ACTIVITY A:
Answer these questions about the domestic violence passage, labeling each answer (i), (ii) or (iii) to match:
(i) According to Farmer & Tiefenthaler (2003), which three features do societies with fewer cases of domestic violence have?
(ii) Which study found that an unexpected homecoming game loss can make an area's men more violent toward their partners?
(iii) According to Bobonis et al. (2013), what do men use as an alternative when shelter services are more available?

SELECTED EXCERPT:
Multiple factors can affect household domestic violence incidents. Farmer & Tiefenthaler (2003) found that societies with increased legal services, better economic conditions, and an aging population have fewer cases of domestic violence. Aizer (2010) proposes that decreasing the inner household wage gap could reduce violence against women. However, whether a woman’s employment reduces the likelihood of abuse also depends on her partner’s employment status. When men lose income, they may abuse their wives to reassert control and regain a sense of masculinity through violence (Macmillan & Gartner, 1999). However, women with jobs can always create higher utility because high-income families have a better equilibrium, as the constraint for total consumption can be relieved (Tauchen et al., 1991). Cash transfer programs aimed at helping female survivors of domestic abuse can improve their situation by providing stable housing options, economic empowerment, and less spiritual stress (Sullivan et al., 2023; Buller et al., 2018; Haushofer et al., 2019). The method used to distribute cash aid to women can alter its effectiveness (Roy et al., 2019). If transfer or external support threatens men’s power of control in the house, they become more violent (Angelucci, 2008). More available and accessible shelter services can restrain violent men; however, men use violent threats without physical abuse as an alternative (Bobonis et al., 2013). Not all violent abuse is used to extract resources; some violence is used for pleasure (Haushofer et al., 2019). For example, emotional cues, such as unexpected homecoming game loss, can significantly make an area’s men become more violent against their partners (Card & Dahl, 2011).

ACTIVITY B:
Arrange the stretch of the entries from their start through the line containing "weibo-watermark: @马上谈 is" as a Markdown table with the columns Row and Line, numbering each row and skipping blank lines. Leave the pictures out.

DATA FOR ANALYSIS:
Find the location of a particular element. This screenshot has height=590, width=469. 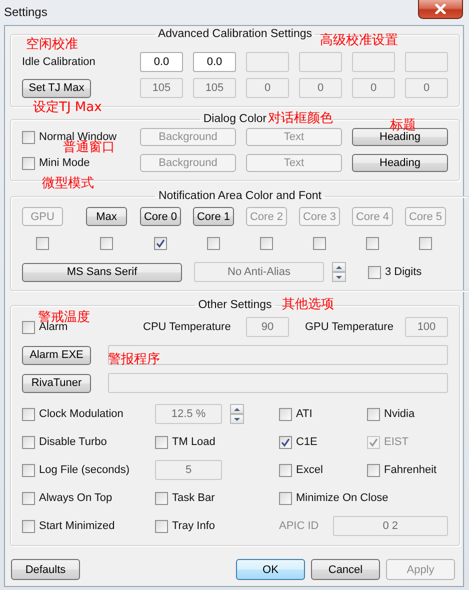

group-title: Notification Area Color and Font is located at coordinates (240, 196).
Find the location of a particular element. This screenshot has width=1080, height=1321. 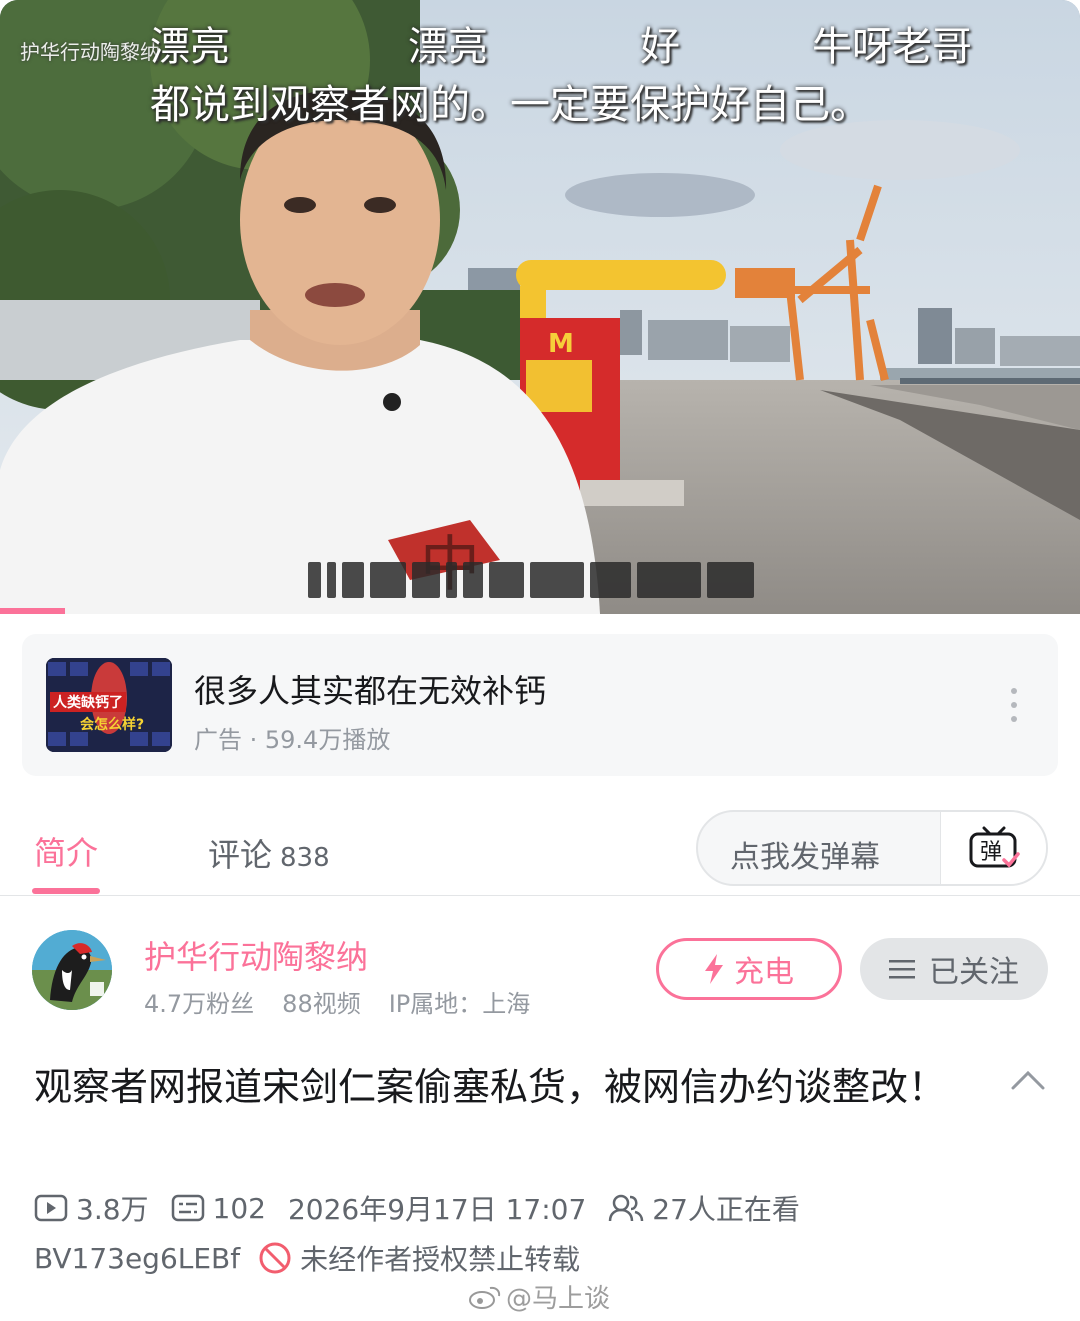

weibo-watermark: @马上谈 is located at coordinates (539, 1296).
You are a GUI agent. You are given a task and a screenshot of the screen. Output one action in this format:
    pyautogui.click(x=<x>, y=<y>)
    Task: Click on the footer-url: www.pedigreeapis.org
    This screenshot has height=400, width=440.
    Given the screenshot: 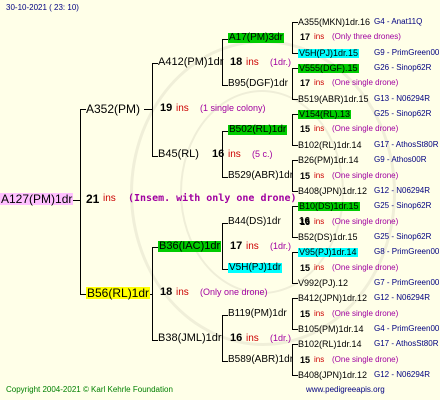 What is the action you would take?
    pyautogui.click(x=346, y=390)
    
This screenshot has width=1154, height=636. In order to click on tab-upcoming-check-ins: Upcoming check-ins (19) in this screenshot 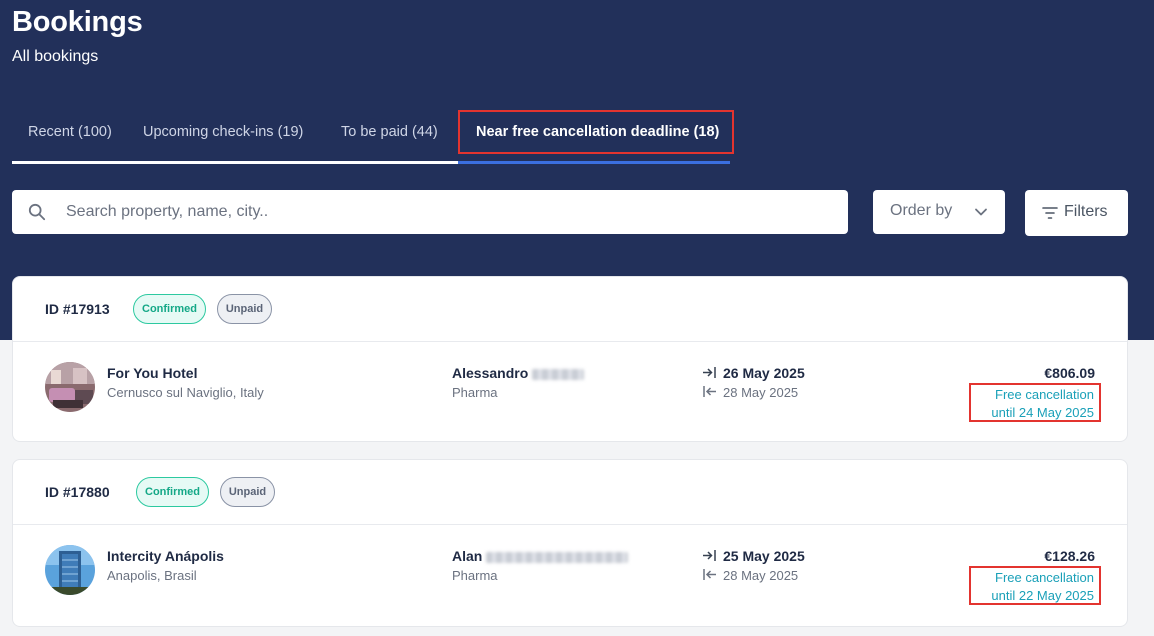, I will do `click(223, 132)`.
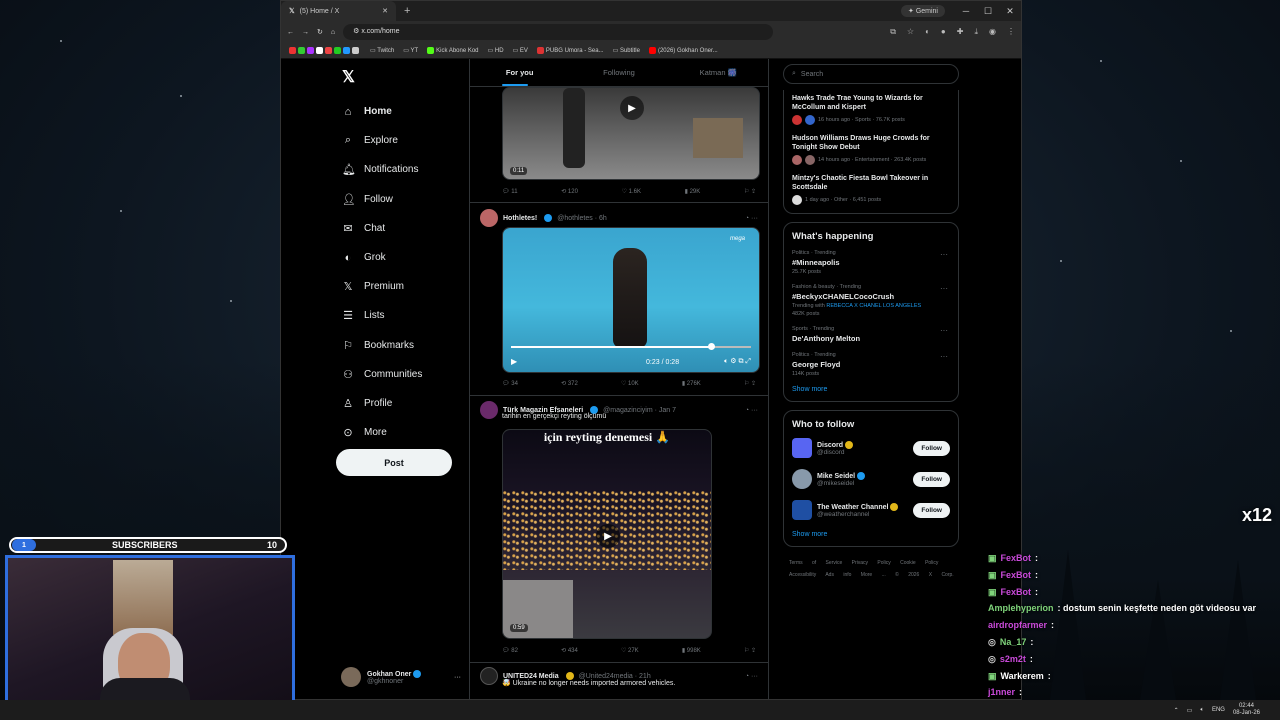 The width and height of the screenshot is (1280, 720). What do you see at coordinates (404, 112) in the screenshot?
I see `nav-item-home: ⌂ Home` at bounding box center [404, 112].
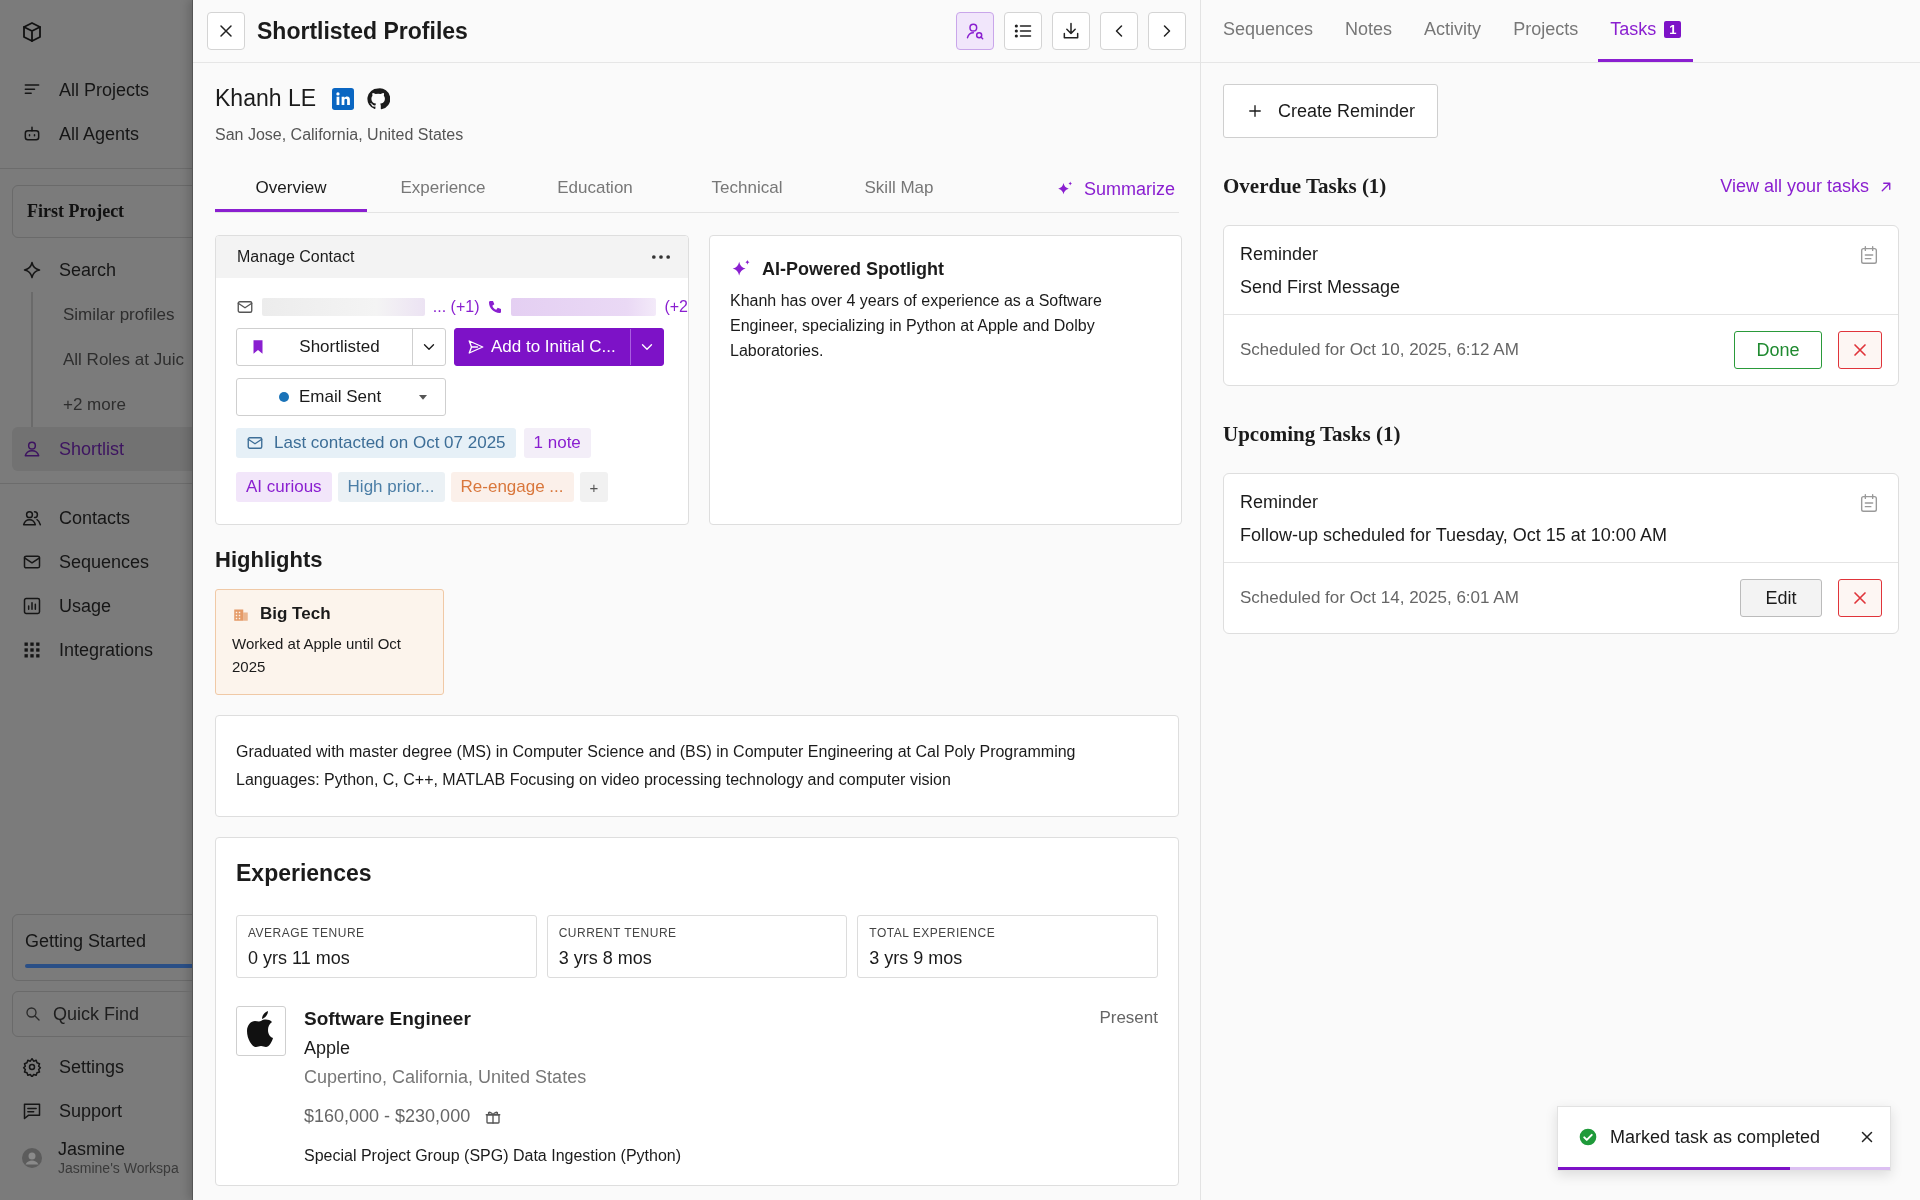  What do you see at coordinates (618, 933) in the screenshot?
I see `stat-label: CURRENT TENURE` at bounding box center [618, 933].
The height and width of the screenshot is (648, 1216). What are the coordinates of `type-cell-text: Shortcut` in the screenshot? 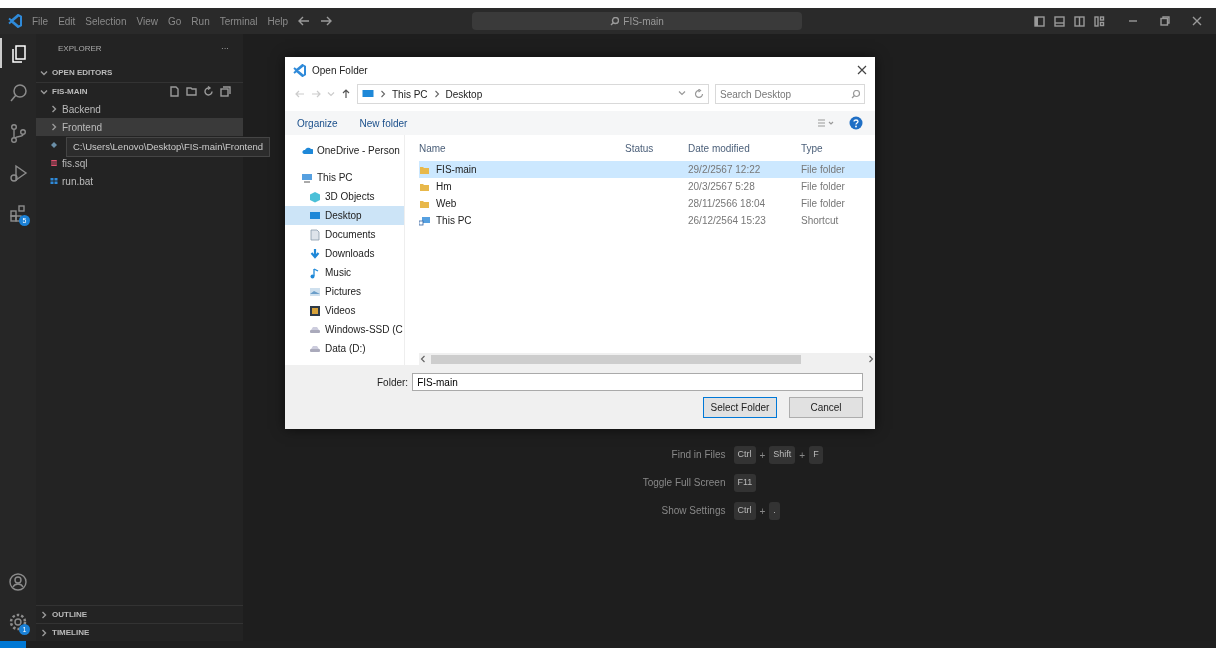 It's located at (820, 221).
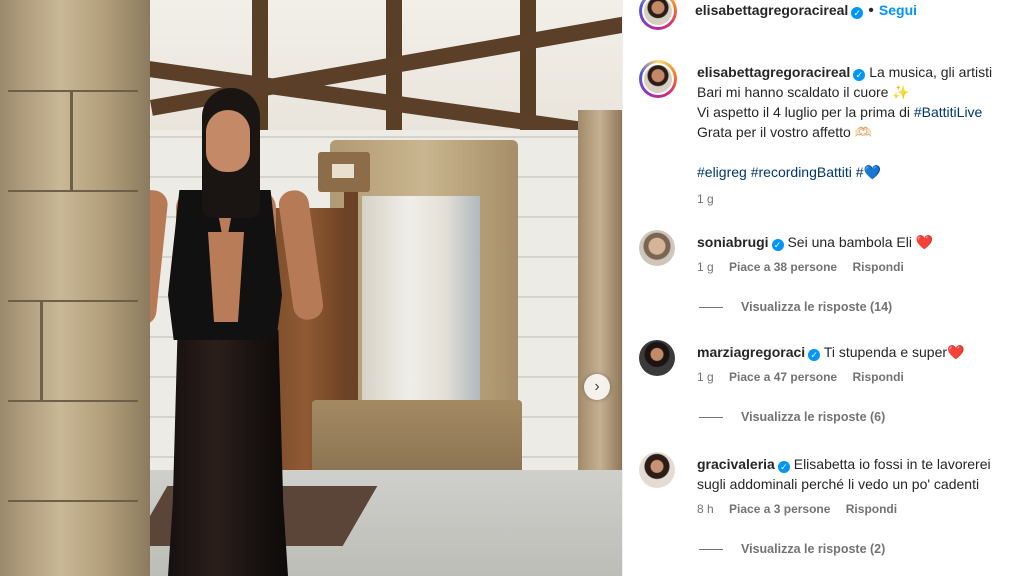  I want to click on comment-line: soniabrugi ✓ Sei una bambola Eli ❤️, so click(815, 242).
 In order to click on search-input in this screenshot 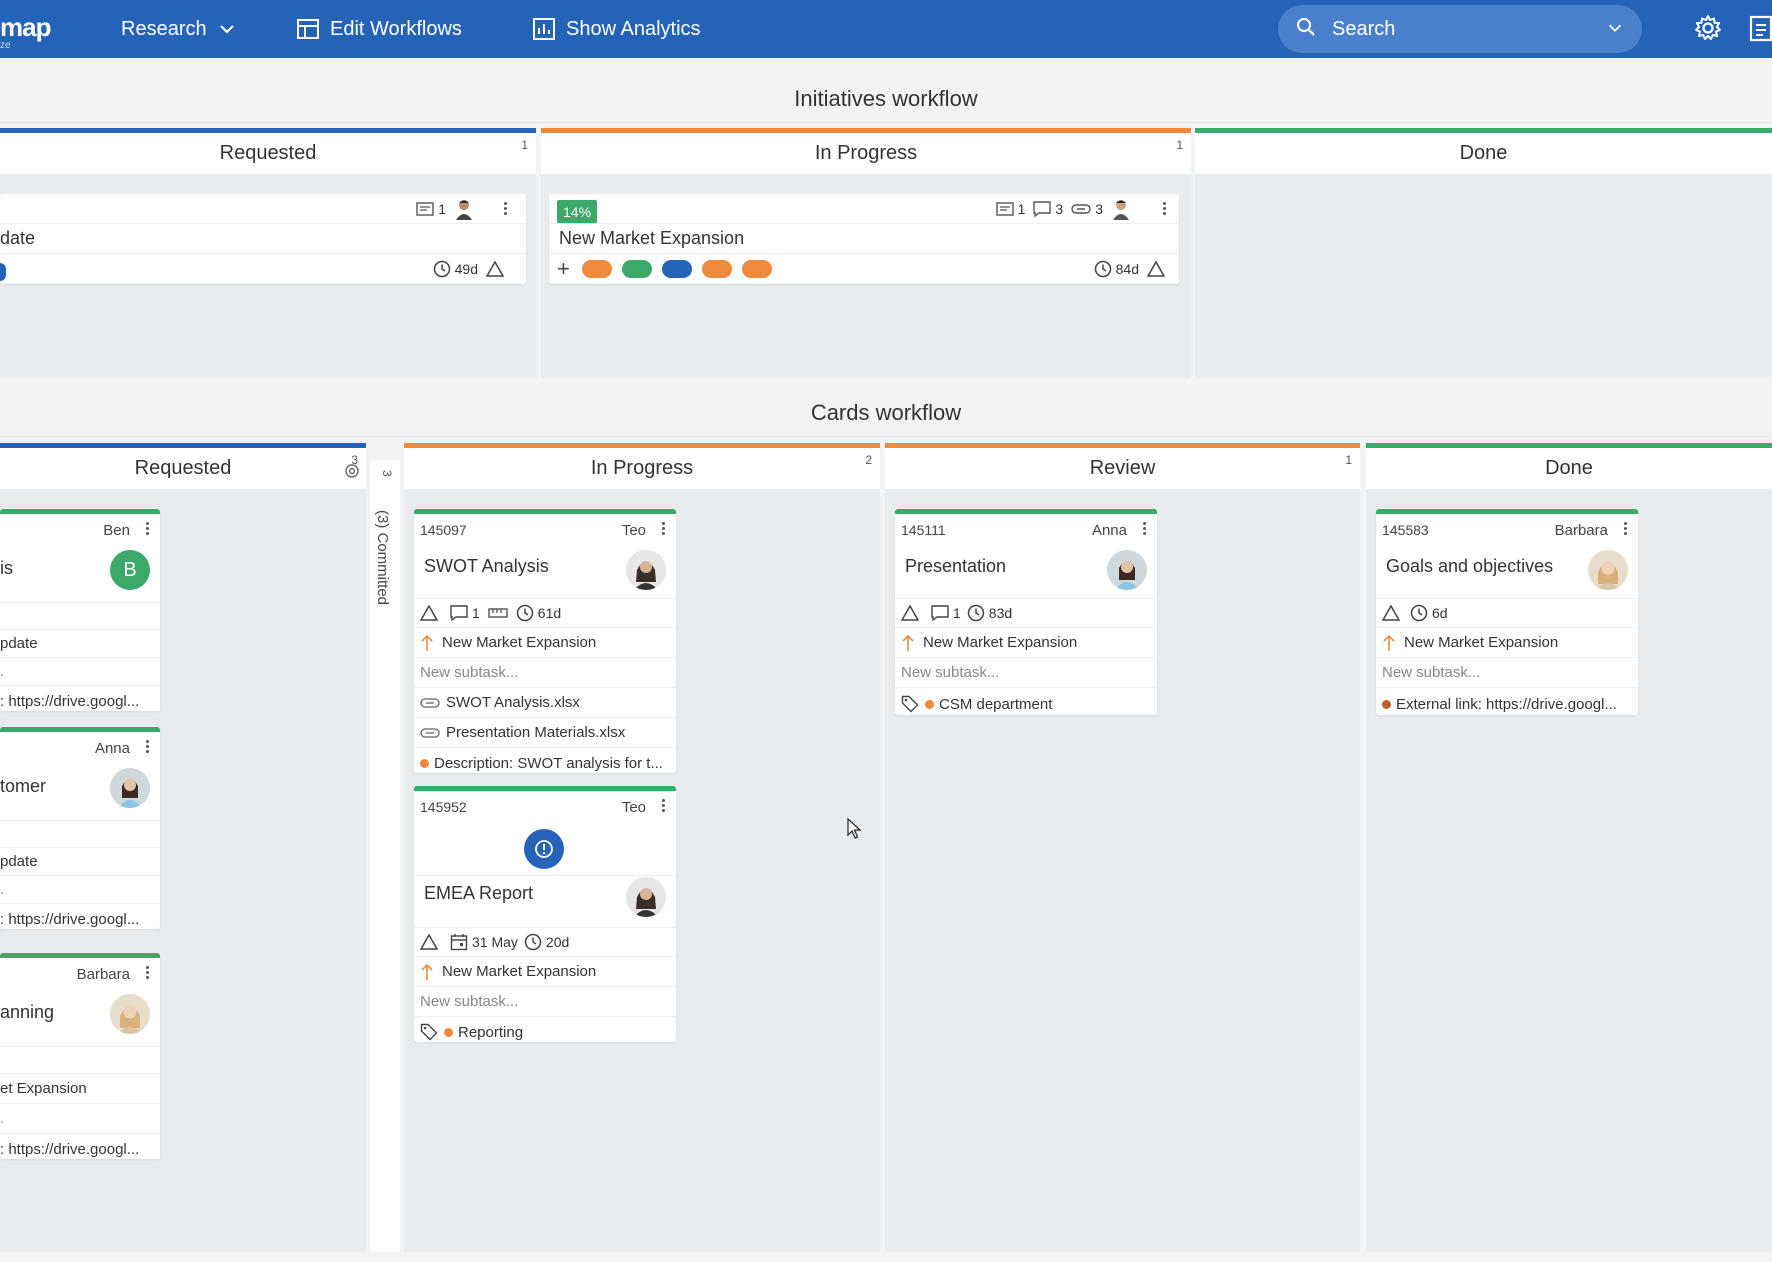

EXERCISE ANSWER A:
(i) Increased legal services, better economic conditions and an aging population.
(ii) Card & Dahl (2011).
(iii) Violent threats without physical abuse.

EXERCISE ANSWER B:
| Row | Line |
|---|---|
| 1 | Find the location of a particular element. This screenshot has height=590, width=469.  |
| 2 | group-title: Notification Area Color and Font is located at coordinates (240, 196). |
| 3 | Find the location of a particular element. This screenshot has width=1080, height=1321.  |
| 4 | weibo-watermark: @马上谈 is located at coordinates (539, 1296). |